Radially polarized beams for surface plasmon microscopy

Radial polarised (RP) light is a uniquely polarised light pattern whose distribution of the electric field vectors is arranged radially around the optic axis of a laser beam. The spatial distribution of the electric field vectors in RP beams bestows unique capabilities in various applications, making them the optimal polarization of choice when properly applied in areas like laser material processing, avoiding detrimental thermal effects in high power laser systems and high e-field confinement of light. However it is perhaps in the field of scanning microscopy that RP light holds exceptional promise to improve or even revolutionize. Radial polarized beams open an entirely new chapter of study directed towards the influence of vectorial polarization in the focus fields of scanning optical microscopy.
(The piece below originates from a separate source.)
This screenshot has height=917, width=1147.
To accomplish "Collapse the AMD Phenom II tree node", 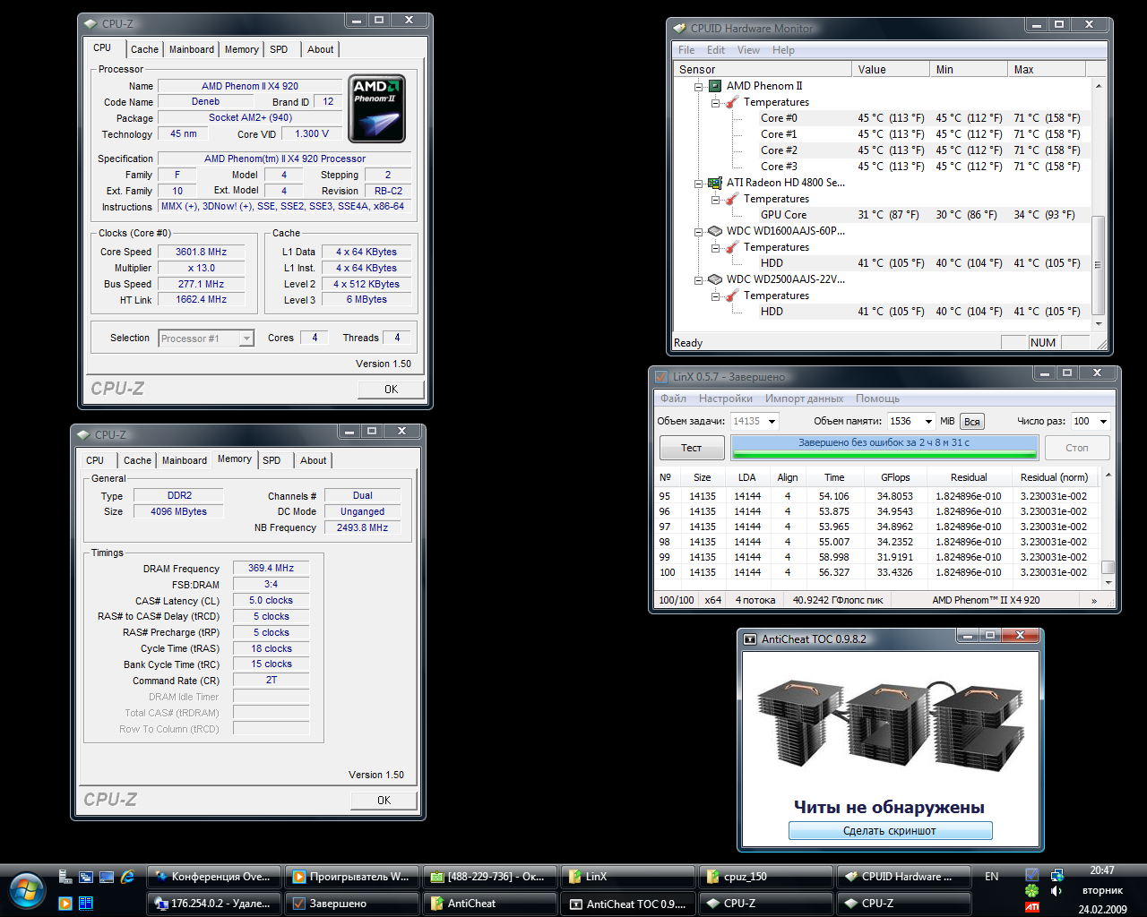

This is an added dimension to the existing aspects that have been studied for practical scanning microscopy such as effective numerical aperture, pulse width, wavelength, laser power, etc. The work contained in this thesis is directed towards the practical generation of RP light and its novel application to a virtual probe imaging technique for investigating the surface contact regions of biological specimens in a sealed environment. The thesis first discusses the principle of generating RP light from an initial linear polarized source by polarization conversion through the selective sampling of circularly polarized OV beams (a light field with a twisted or helical wavefront structure). Compared to alternative RP generation techniques, the technique here is compact, relatively easier to implement and may be directly implemented to a wide range of existing lasers (with no modifications to the internal workings of the systems) in both the continuous wave and nonlinear regime.